La tragedia vivida por mis sentidos y mi entendimiento
es vista por el odioso
como la muestra de su triunfo.
Y ante ello se jacta. Porque ha ganado la guerra.
Sin embargo, algo arruina sus carcajadas.
Lloro y,
desde mi amor,
hago la guerra, su guerra pírrica.
Justifico,
con máxima atención a mi interior dolorido,
mi tragedia.
Y a cada palabra jadeante,
al odiado se le añade una nueva expresión de terror.
La autocompasión que siempre se había negado,
que había sufrido, al menos,
en la más íntima soledad,
en la oscuridad y en la vergüenza,
está siendo ahora explicitada, con la sinceridad más indudable,
con la elocuencia más cegadora.
Estos últimos versos muestran un ejemplo del poder del amor y es totalmente extrapolable a cualquier objeto que quiera conocerse. Intuitivamente puede concluirse que mientras hay amor hay acceso al ser y, por lo tanto, saber[1]. En mi opinión, el amor hace al sabio infinitamente poderoso y ello produce importantísimas transformaciones[2] por derredor suyo y no sólo en su pensamiento.
Por supuesto, todo esto supone recorrer un camino angosto que empieza en la propia cotidianidad. En este entorno, un atento examen de uno mismo desvela enseguida la cantidad de imperfecciones a ir trabajando con sabiduría, paciencia y predisposición a aprender de los errores. Que por cierto, imperfecciones que nos parecerán no tener mucha importancia. He aquí la dificultad y la soledad del camino.
Y quiero concluir este post con un relato de Gibran titulado El astrónomo:
A la sombra de un templo, mi amigo y yo vimos a un ciego sentado solo. Mi amigo dijo:
-Mira ahí al hombre más sabio de nuestro país.

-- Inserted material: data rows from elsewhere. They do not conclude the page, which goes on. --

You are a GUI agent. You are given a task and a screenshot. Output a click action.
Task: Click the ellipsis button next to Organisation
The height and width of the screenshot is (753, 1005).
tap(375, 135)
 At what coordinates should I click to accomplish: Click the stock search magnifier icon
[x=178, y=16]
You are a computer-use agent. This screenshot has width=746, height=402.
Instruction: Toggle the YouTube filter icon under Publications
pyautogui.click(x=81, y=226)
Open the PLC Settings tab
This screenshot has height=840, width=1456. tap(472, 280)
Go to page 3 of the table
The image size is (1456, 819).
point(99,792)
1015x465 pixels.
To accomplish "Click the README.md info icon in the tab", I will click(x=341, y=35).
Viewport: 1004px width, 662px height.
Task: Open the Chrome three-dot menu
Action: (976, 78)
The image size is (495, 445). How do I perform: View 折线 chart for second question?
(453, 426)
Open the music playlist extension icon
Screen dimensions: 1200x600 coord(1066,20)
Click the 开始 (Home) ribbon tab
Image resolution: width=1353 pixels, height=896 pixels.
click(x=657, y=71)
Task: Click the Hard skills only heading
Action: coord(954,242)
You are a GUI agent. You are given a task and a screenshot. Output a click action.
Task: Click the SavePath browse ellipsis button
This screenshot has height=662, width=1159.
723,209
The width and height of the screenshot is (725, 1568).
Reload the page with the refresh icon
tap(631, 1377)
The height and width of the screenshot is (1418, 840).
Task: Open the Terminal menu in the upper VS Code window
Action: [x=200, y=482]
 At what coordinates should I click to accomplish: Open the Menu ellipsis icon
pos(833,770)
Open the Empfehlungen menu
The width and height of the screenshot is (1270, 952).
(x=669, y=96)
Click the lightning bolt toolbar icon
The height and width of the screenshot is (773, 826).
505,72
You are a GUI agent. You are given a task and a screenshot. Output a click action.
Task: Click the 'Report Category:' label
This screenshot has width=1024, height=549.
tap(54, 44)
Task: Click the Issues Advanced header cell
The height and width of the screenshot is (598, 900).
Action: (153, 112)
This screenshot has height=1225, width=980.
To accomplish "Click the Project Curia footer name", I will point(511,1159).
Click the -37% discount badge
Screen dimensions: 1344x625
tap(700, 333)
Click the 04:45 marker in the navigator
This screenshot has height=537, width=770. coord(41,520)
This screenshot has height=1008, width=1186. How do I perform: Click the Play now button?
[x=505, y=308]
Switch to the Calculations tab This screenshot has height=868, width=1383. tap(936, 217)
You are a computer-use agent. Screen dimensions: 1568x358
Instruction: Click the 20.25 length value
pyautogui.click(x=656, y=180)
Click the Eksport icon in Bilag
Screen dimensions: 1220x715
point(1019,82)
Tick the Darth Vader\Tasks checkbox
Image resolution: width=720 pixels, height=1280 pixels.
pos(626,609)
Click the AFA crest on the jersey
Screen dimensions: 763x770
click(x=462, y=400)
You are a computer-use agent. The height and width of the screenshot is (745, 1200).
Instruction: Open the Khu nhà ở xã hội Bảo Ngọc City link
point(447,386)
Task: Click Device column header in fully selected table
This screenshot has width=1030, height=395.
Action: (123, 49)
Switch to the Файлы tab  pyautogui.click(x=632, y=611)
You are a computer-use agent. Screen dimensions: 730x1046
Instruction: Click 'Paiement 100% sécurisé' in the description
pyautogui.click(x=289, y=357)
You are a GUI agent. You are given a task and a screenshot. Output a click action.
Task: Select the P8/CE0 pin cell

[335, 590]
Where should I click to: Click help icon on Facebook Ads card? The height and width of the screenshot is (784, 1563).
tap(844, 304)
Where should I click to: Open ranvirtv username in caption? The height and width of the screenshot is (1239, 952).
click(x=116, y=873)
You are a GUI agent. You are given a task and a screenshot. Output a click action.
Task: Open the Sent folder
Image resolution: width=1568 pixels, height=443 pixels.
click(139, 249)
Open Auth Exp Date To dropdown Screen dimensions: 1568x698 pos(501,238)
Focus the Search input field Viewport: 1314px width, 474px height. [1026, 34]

Dejé a mi amigo y me aproximé al ciego, lo saludé y conversamos. Después de un tiempo le dije:
-Perdona mi pregunta, pero ¿desde cuándo eres ciego?
Respondió:
-Desde mi nacimiento.
Dije:
-¿Qué sendero has recorrido para llegar a la sabiduría?
Me respondió:
-Soy astrónomo.-Puso la mano en el pecho y agregó-: Observo todos esos soles, y lunas y estrellas.
[1]De hecho hay estudios científicos en los que se han mostrado indicios de que cuando se ama nuestro cerebro funciona utilizando más su potencial con lo que aumentan las capacidades cognitivas.
[2] No en el sentido de Karl Marx sino en el sentido de que cuando cambiamos, el mundo lo hace con nosotros.